**Assigned task**
An exact reproduction of all entries is required.
Start of Extracted records
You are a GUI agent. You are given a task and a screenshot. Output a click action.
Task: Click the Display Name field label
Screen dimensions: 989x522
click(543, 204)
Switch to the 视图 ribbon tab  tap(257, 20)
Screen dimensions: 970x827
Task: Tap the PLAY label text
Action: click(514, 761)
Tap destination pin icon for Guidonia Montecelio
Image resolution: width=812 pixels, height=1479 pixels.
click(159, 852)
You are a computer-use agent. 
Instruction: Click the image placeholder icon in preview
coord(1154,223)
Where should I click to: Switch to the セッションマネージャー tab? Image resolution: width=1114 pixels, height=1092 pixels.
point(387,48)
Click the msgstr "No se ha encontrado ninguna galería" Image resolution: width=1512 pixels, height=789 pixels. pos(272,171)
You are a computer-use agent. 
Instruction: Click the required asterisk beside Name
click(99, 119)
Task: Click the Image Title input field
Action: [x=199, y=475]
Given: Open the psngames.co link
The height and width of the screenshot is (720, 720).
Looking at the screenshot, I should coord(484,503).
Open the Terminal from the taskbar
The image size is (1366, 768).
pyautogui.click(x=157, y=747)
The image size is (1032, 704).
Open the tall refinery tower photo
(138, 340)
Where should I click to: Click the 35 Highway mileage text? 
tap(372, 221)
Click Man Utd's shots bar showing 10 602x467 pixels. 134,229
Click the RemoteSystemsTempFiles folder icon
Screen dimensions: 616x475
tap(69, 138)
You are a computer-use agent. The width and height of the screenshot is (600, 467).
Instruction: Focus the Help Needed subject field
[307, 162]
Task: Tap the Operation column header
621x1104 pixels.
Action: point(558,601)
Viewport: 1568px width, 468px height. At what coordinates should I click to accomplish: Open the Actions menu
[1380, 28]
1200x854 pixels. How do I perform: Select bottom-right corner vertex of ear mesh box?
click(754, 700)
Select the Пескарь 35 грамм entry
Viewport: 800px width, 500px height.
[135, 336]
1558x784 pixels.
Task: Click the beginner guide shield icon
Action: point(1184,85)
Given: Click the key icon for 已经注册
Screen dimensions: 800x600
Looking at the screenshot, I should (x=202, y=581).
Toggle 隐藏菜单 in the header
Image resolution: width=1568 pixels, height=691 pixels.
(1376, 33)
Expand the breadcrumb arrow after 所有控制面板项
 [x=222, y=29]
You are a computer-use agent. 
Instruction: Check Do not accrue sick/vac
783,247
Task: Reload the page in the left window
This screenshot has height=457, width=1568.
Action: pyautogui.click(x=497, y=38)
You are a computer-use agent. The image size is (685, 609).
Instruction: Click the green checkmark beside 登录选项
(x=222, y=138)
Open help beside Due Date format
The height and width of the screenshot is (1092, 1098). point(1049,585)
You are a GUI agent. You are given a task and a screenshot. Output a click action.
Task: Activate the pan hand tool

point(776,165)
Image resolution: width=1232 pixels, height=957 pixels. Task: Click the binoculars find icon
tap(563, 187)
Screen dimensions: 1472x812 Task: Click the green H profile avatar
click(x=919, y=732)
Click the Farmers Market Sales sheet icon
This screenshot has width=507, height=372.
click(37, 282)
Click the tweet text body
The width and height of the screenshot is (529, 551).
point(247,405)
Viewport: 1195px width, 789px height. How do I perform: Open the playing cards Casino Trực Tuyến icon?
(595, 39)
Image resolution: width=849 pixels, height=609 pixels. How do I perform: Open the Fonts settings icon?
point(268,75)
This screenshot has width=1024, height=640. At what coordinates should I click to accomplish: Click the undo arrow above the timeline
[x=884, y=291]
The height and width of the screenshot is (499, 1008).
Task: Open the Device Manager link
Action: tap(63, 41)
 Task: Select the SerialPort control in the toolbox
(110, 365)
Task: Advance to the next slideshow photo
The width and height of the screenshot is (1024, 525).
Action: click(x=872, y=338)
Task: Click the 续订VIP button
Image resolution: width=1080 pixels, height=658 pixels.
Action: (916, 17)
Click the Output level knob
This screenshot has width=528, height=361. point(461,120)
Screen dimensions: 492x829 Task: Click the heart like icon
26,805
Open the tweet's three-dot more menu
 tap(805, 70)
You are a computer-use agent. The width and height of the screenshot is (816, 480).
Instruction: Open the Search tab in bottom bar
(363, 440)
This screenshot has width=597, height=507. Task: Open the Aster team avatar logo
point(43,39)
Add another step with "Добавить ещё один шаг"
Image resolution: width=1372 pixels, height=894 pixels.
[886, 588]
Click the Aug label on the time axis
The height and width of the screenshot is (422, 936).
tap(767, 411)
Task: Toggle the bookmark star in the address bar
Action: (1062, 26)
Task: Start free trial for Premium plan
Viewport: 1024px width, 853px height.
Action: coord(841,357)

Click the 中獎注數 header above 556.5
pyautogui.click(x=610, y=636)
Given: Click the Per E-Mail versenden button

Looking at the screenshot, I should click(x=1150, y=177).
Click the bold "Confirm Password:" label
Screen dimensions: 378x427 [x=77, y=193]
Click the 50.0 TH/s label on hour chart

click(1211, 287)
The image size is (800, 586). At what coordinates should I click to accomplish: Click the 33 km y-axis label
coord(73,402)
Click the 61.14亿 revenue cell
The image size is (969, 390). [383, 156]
End of Extracted records
**Solution for this task**
You are a GUI agent. You are given a task and a screenshot. Output a click action.
Task: Click the Display Name field label
Screen dimensions: 989x522
click(543, 204)
Switch to the 视图 ribbon tab  tap(257, 20)
Screen dimensions: 970x827
Task: Tap the PLAY label text
Action: click(514, 761)
Tap destination pin icon for Guidonia Montecelio
Image resolution: width=812 pixels, height=1479 pixels.
click(159, 852)
You are a computer-use agent. 
Instruction: Click the image placeholder icon in preview
coord(1154,223)
Where should I click to: Switch to the セッションマネージャー tab? Image resolution: width=1114 pixels, height=1092 pixels.
point(387,48)
Click the msgstr "No se ha encontrado ninguna galería" Image resolution: width=1512 pixels, height=789 pixels. pos(272,171)
You are a computer-use agent. 
Instruction: Click the required asterisk beside Name
click(99, 119)
Task: Click the Image Title input field
Action: [x=199, y=475]
Given: Open the psngames.co link
The height and width of the screenshot is (720, 720).
Looking at the screenshot, I should coord(484,503).
Open the Terminal from the taskbar
The image size is (1366, 768).
pyautogui.click(x=157, y=747)
The image size is (1032, 704).
Open the tall refinery tower photo
(138, 340)
Where should I click to: Click the 35 Highway mileage text? 
tap(372, 221)
Click Man Utd's shots bar showing 10 602x467 pixels. 134,229
Click the RemoteSystemsTempFiles folder icon
Screen dimensions: 616x475
tap(69, 138)
You are a computer-use agent. The width and height of the screenshot is (600, 467).
Instruction: Focus the Help Needed subject field
[307, 162]
Task: Tap the Operation column header
621x1104 pixels.
Action: point(558,601)
Viewport: 1568px width, 468px height. At what coordinates should I click to accomplish: Open the Actions menu
[1380, 28]
1200x854 pixels. How do I perform: Select bottom-right corner vertex of ear mesh box?
click(754, 700)
Select the Пескарь 35 грамм entry
Viewport: 800px width, 500px height.
[135, 336]
1558x784 pixels.
Task: Click the beginner guide shield icon
Action: point(1184,85)
Given: Click the key icon for 已经注册
Screen dimensions: 800x600
Looking at the screenshot, I should (x=202, y=581).
Toggle 隐藏菜单 in the header
Image resolution: width=1568 pixels, height=691 pixels.
(1376, 33)
Expand the breadcrumb arrow after 所有控制面板项
 [x=222, y=29]
You are a computer-use agent. 
Instruction: Check Do not accrue sick/vac
783,247
Task: Reload the page in the left window
This screenshot has height=457, width=1568.
Action: pyautogui.click(x=497, y=38)
You are a computer-use agent. The image size is (685, 609).
Instruction: Click the green checkmark beside 登录选项
(x=222, y=138)
Open help beside Due Date format
The height and width of the screenshot is (1092, 1098). point(1049,585)
You are a GUI agent. You are given a task and a screenshot. Output a click action.
Task: Activate the pan hand tool

point(776,165)
Image resolution: width=1232 pixels, height=957 pixels. Task: Click the binoculars find icon
tap(563, 187)
Screen dimensions: 1472x812 Task: Click the green H profile avatar
click(x=919, y=732)
Click the Farmers Market Sales sheet icon
This screenshot has width=507, height=372.
click(37, 282)
Click the tweet text body
The width and height of the screenshot is (529, 551).
point(247,405)
Viewport: 1195px width, 789px height. How do I perform: Open the playing cards Casino Trực Tuyến icon?
(595, 39)
Image resolution: width=849 pixels, height=609 pixels. How do I perform: Open the Fonts settings icon?
point(268,75)
This screenshot has width=1024, height=640. At what coordinates should I click to accomplish: Click the undo arrow above the timeline
[x=884, y=291]
The height and width of the screenshot is (499, 1008).
Task: Open the Device Manager link
Action: tap(63, 41)
 Task: Select the SerialPort control in the toolbox
(110, 365)
Task: Advance to the next slideshow photo
The width and height of the screenshot is (1024, 525).
Action: click(x=872, y=338)
Task: Click the 续订VIP button
Image resolution: width=1080 pixels, height=658 pixels.
Action: (916, 17)
Click the Output level knob
This screenshot has width=528, height=361. point(461,120)
Screen dimensions: 492x829 Task: Click the heart like icon
26,805
Open the tweet's three-dot more menu
 tap(805, 70)
You are a computer-use agent. The width and height of the screenshot is (816, 480).
Instruction: Open the Search tab in bottom bar
(363, 440)
This screenshot has width=597, height=507. Task: Open the Aster team avatar logo
point(43,39)
Add another step with "Добавить ещё один шаг"
Image resolution: width=1372 pixels, height=894 pixels.
[886, 588]
Click the Aug label on the time axis
The height and width of the screenshot is (422, 936).
tap(767, 411)
Task: Toggle the bookmark star in the address bar
Action: (1062, 26)
Task: Start free trial for Premium plan
Viewport: 1024px width, 853px height.
Action: coord(841,357)

Click the 中獎注數 header above 556.5
pyautogui.click(x=610, y=636)
Given: Click the Per E-Mail versenden button

Looking at the screenshot, I should click(x=1150, y=177).
Click the bold "Confirm Password:" label
Screen dimensions: 378x427 [x=77, y=193]
Click the 50.0 TH/s label on hour chart

click(1211, 287)
The image size is (800, 586). At what coordinates should I click to accomplish: Click the 33 km y-axis label
coord(73,402)
Click the 61.14亿 revenue cell
The image size is (969, 390). [383, 156]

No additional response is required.